● **Task requirements**
Look below for lines that hold the string "icon" and copy each one.

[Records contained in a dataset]

********************

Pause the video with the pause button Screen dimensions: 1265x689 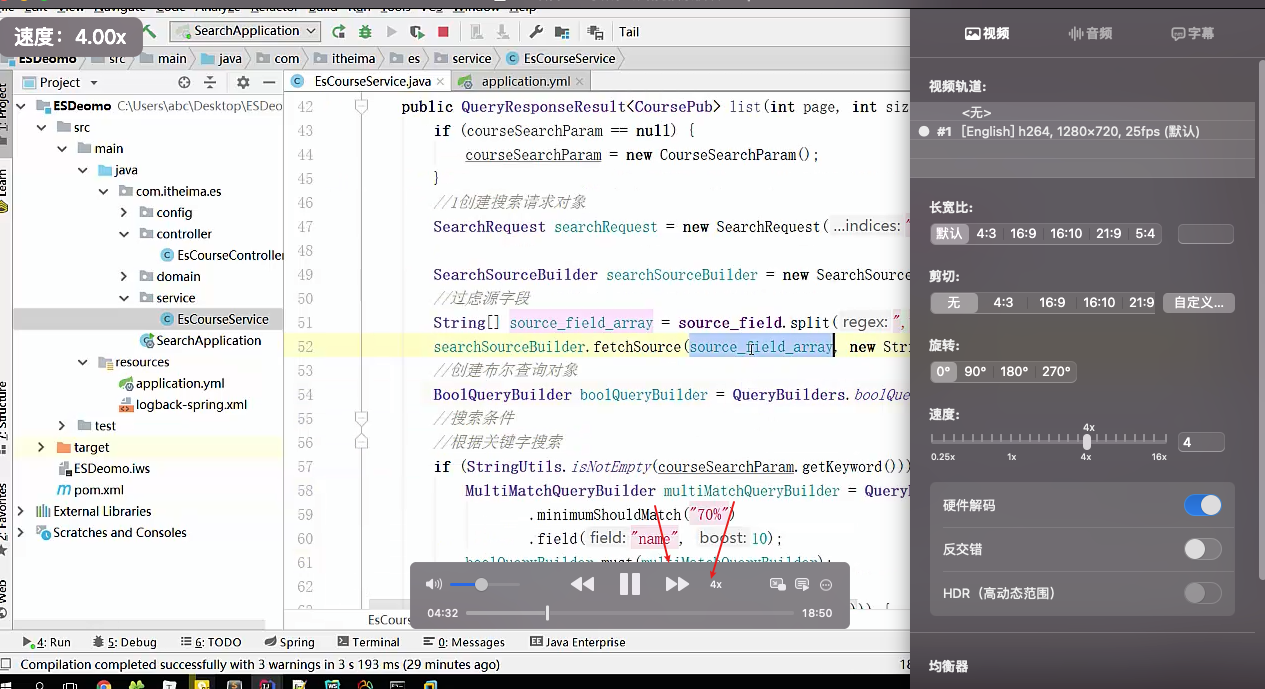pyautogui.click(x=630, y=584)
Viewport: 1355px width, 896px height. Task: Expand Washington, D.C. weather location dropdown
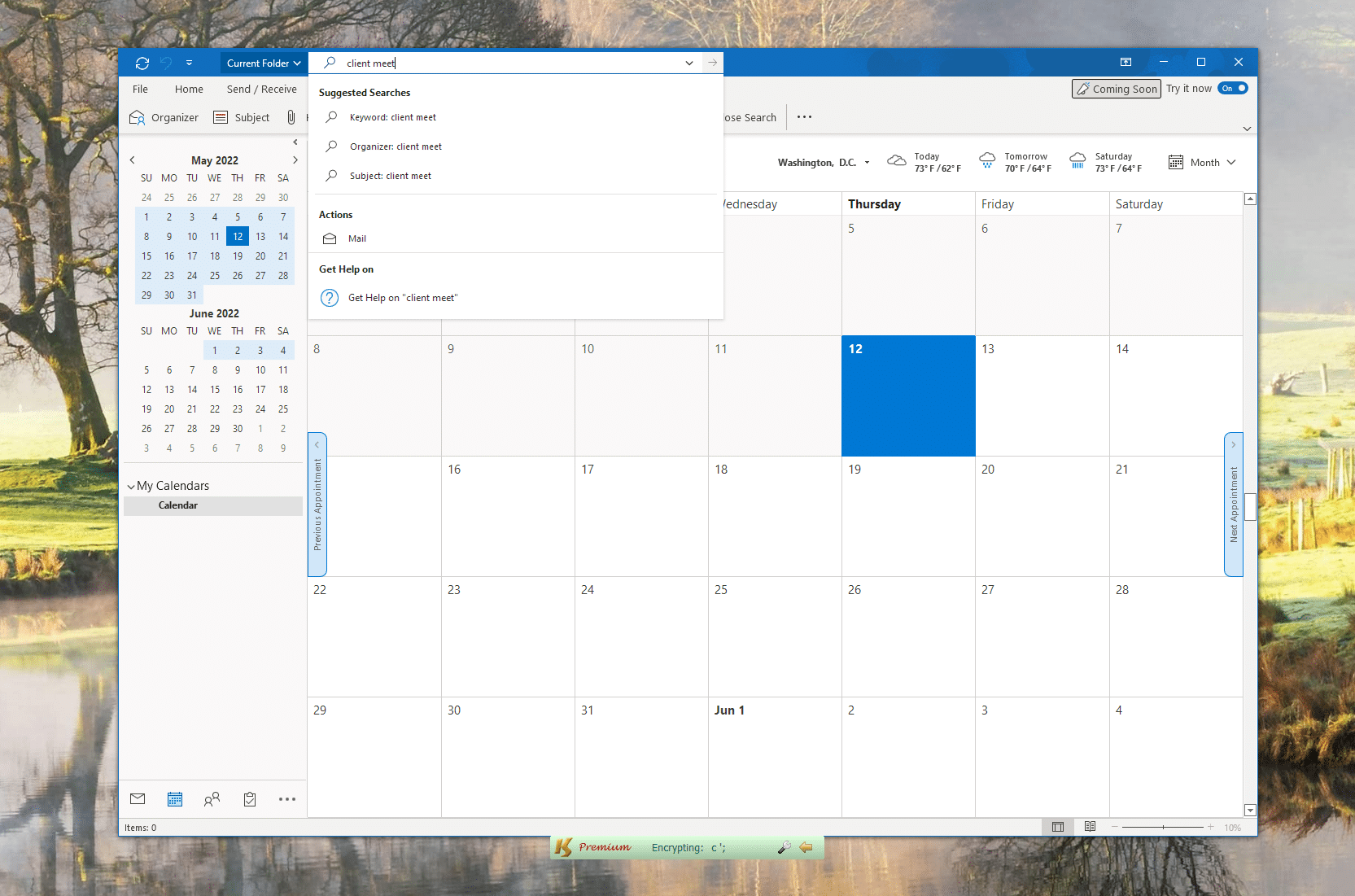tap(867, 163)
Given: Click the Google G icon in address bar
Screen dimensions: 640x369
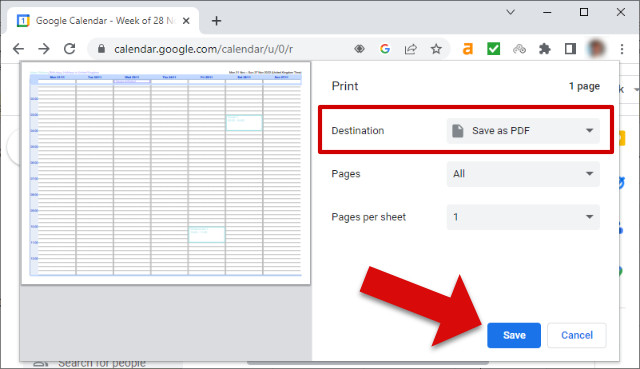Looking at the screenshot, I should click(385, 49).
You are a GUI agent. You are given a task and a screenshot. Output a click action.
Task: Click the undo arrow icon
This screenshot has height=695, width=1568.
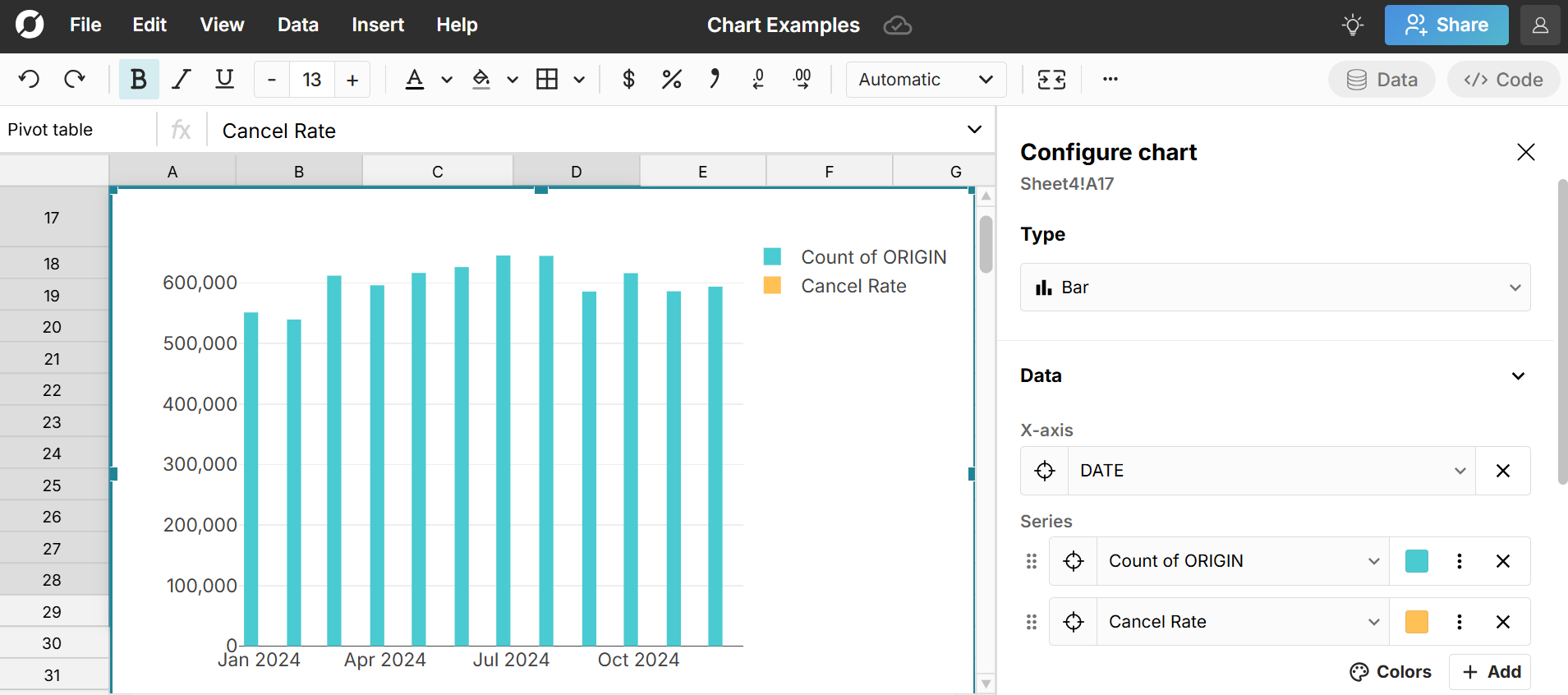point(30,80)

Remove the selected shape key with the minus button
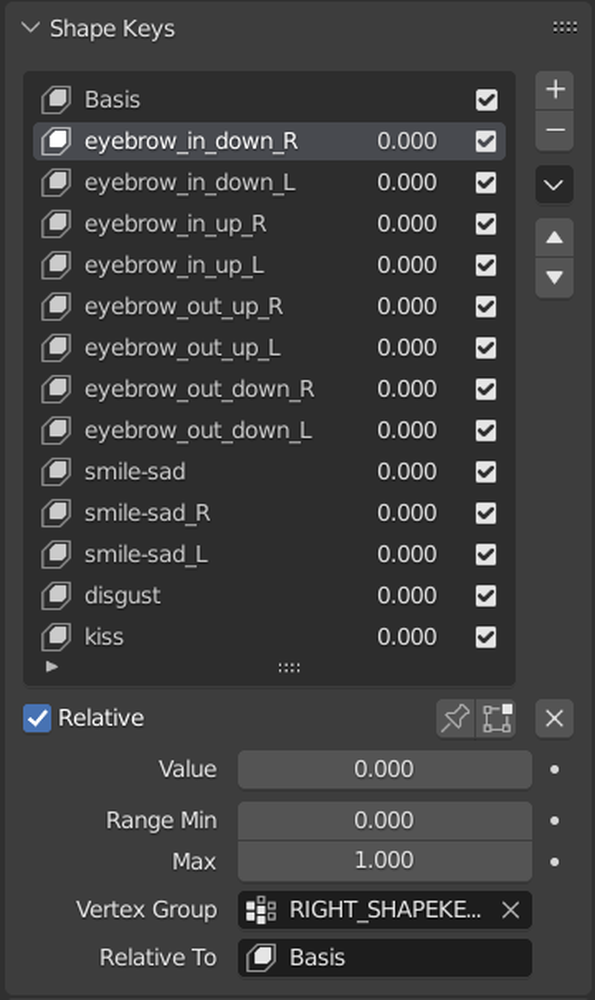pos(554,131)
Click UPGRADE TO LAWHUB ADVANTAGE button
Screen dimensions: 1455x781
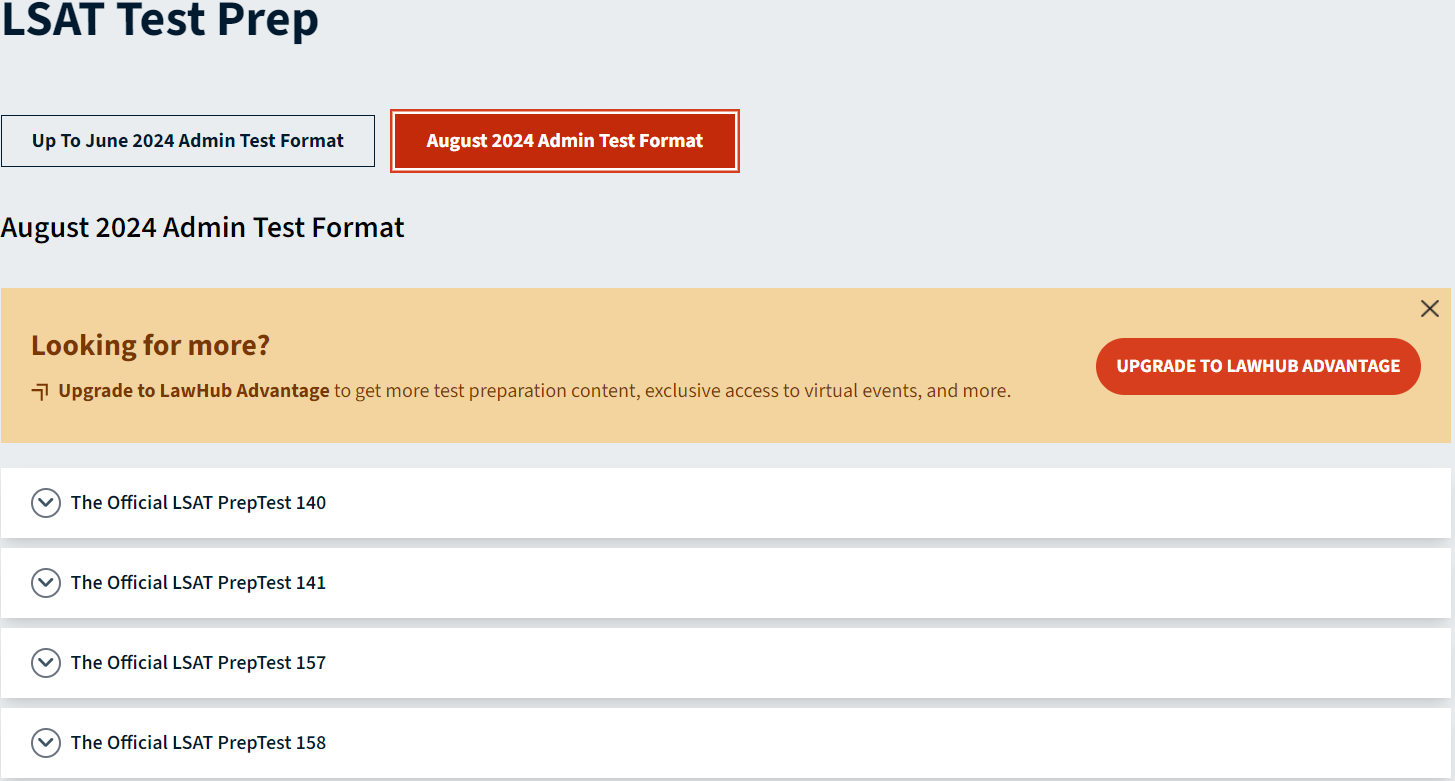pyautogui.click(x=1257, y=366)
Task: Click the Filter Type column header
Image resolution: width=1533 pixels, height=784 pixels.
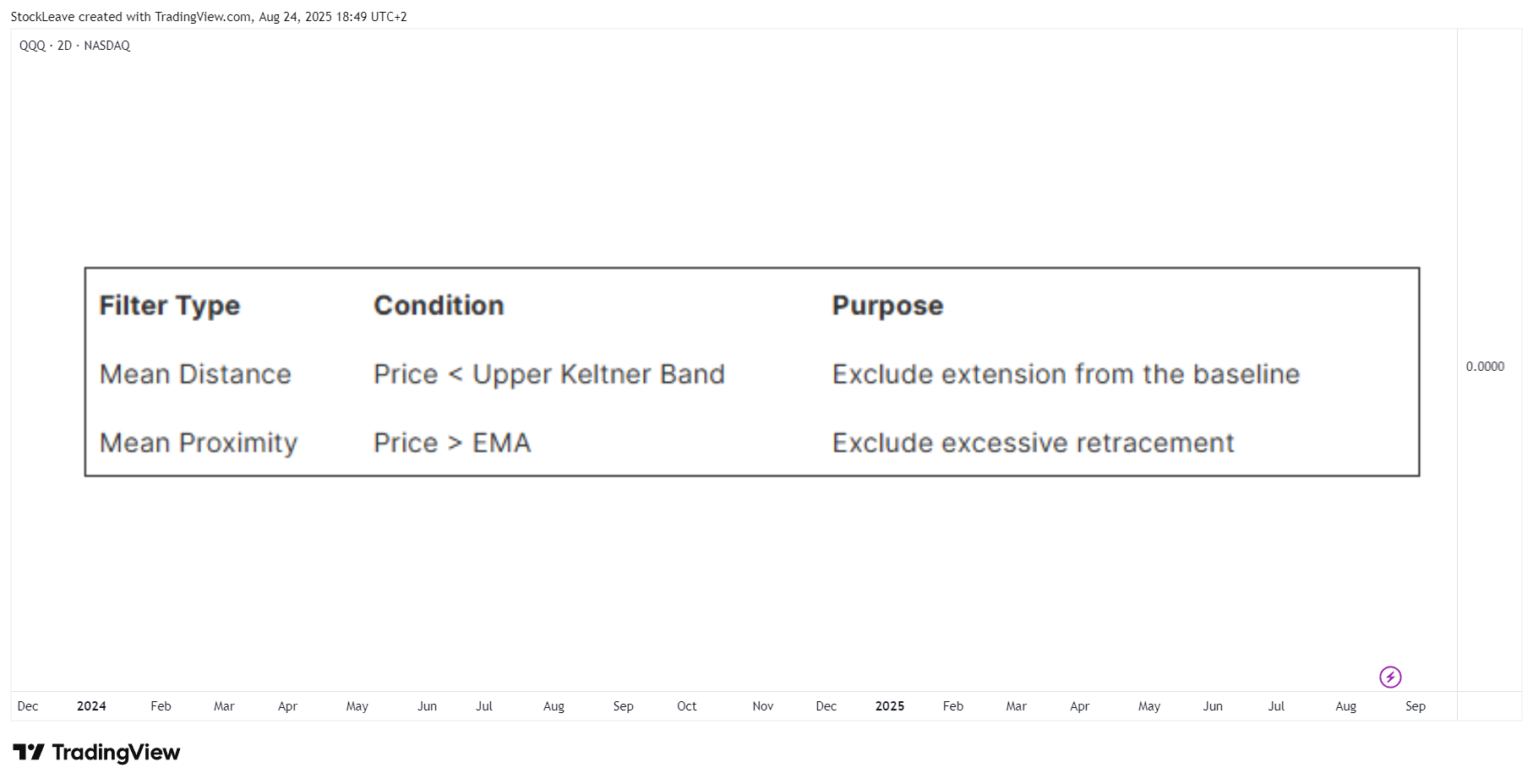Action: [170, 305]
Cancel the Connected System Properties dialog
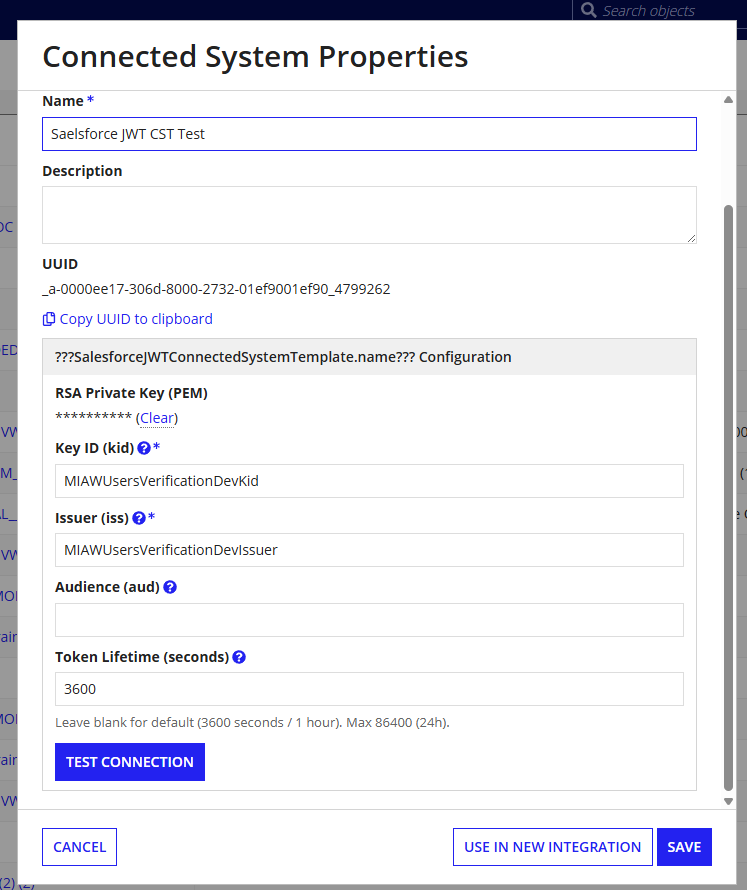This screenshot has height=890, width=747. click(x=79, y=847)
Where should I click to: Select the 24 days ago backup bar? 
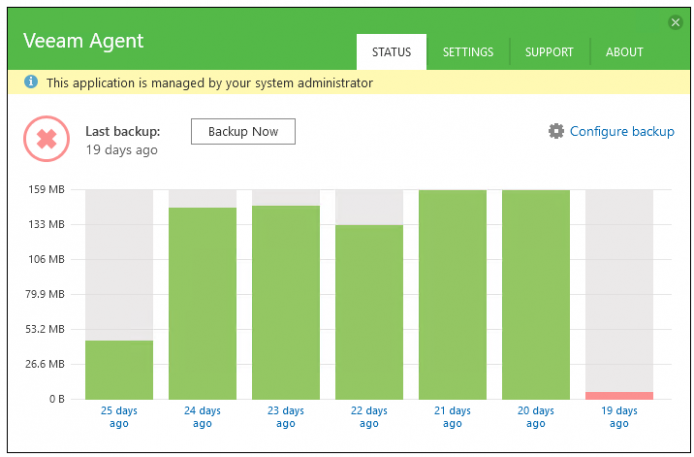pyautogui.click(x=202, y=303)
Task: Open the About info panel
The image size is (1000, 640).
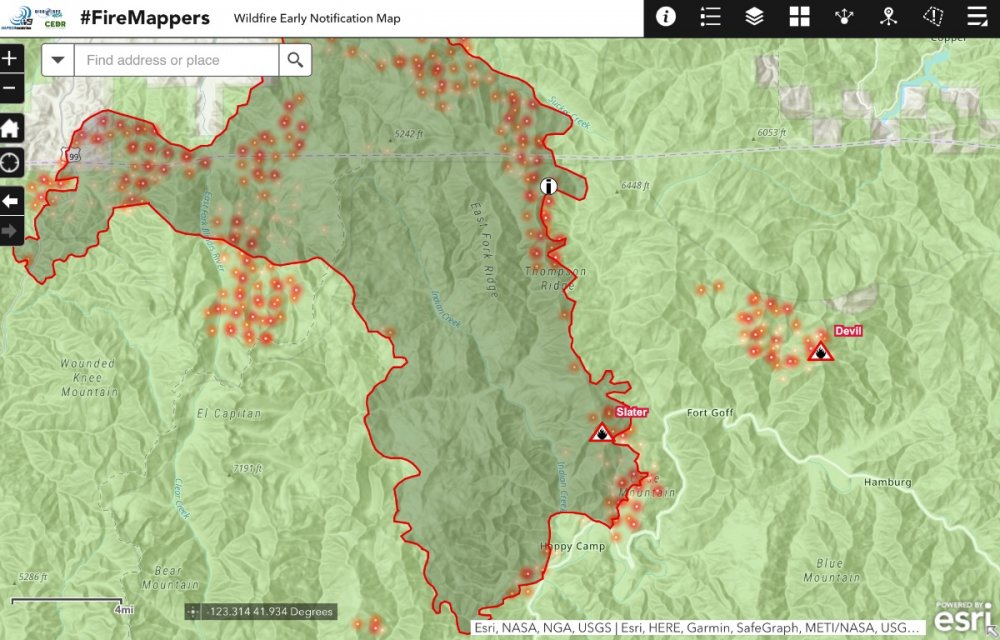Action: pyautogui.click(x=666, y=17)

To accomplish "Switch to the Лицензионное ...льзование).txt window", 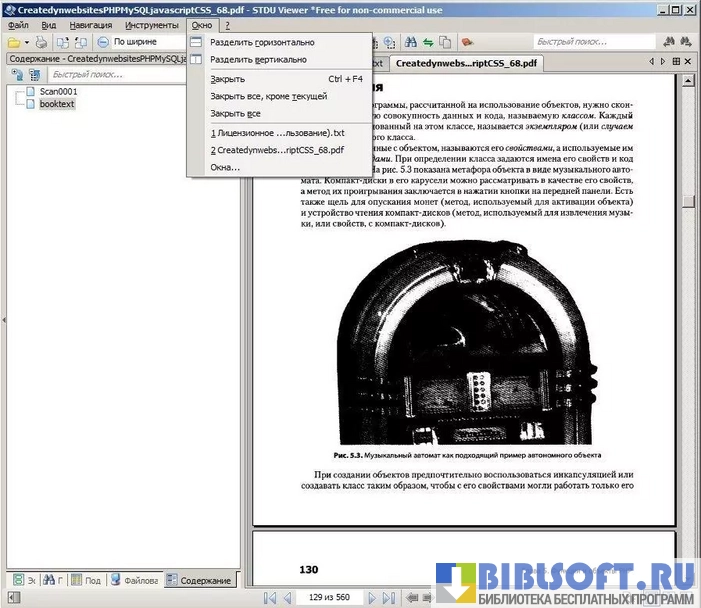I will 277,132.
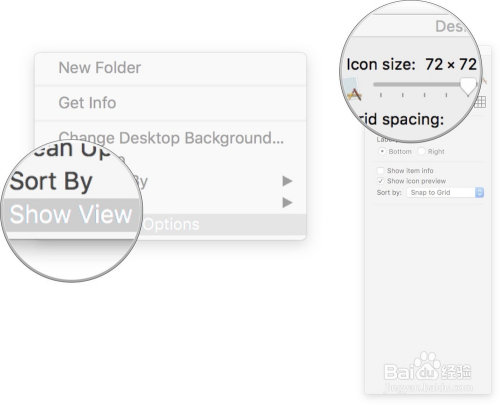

********************

● **Exercise result**
Given: Click the Google G icon in address bar
Task: Click the undo arrow icon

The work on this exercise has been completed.